## Listed records

━━━━━━━━━━

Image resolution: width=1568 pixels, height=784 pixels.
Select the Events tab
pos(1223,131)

━━━━━━━━━━

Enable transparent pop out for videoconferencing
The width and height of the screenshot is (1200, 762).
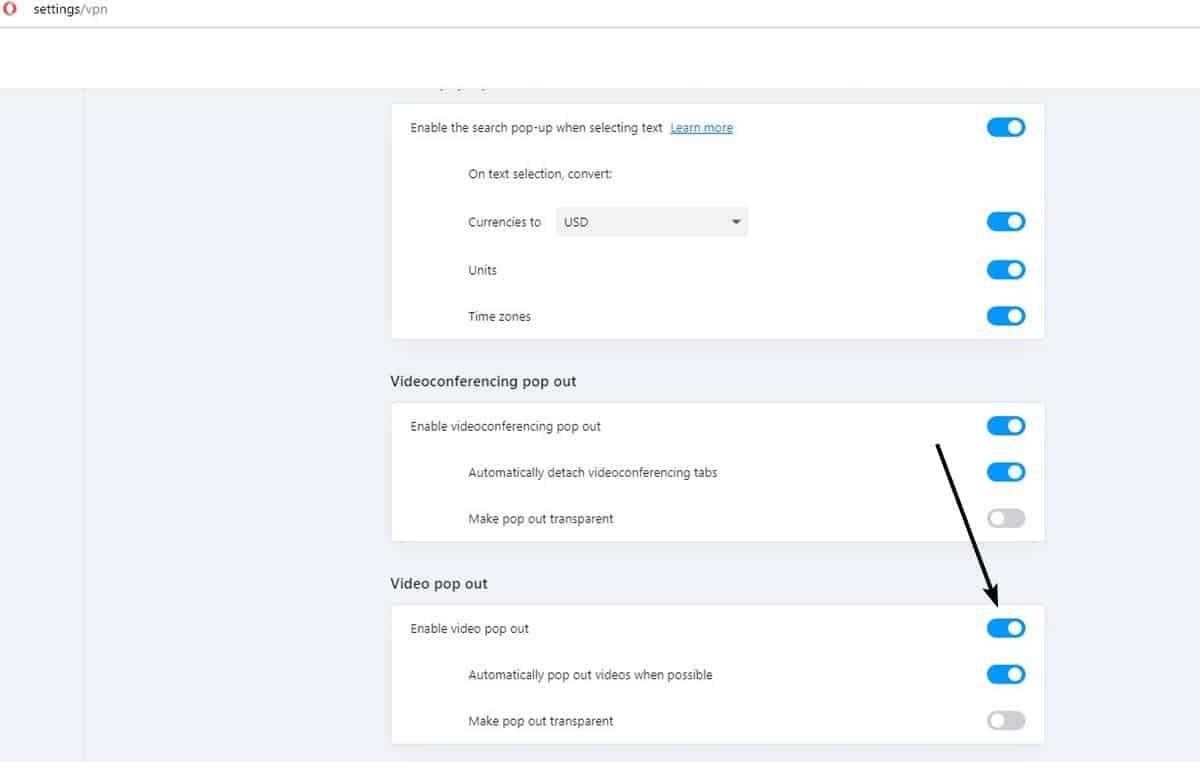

━━━━━━━━━━

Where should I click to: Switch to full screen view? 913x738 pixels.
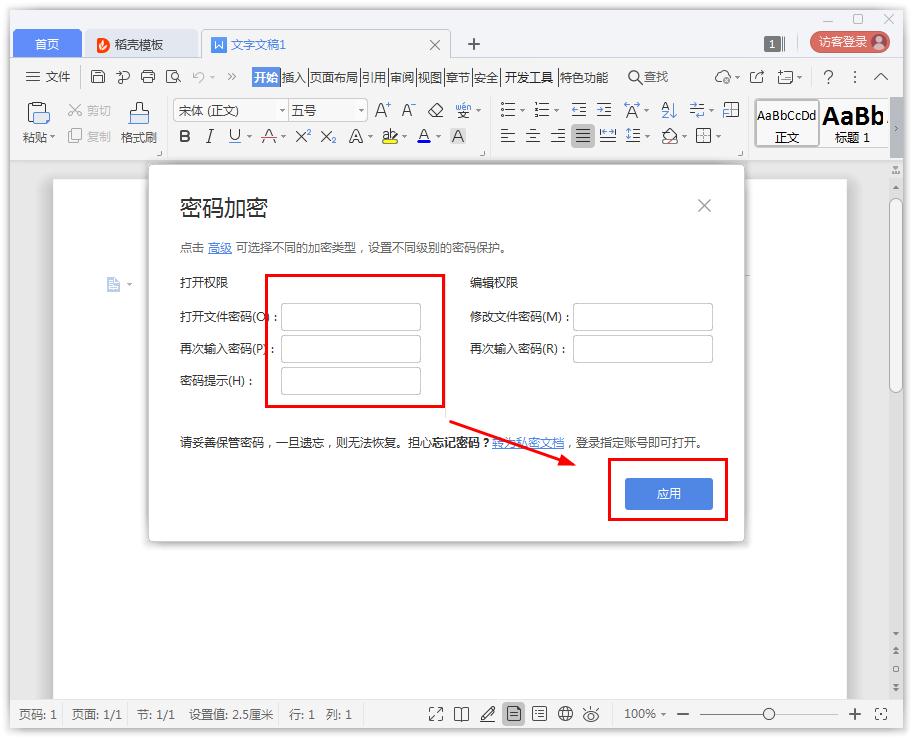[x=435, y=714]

━━━━━━━━━━

## Task description
Render the records from the line with "Image resolution: width=1568" to the line with "pos(1223,131)" as a two-column CSV with the headers request and answer. Make one row per request, put each field in quotation marks, and replace line breaks with spaces.

## Full answer
request,answer
"Image resolution: width=1568 pixels, height=784 pixels. Select the Events tab","pos(1223,131)"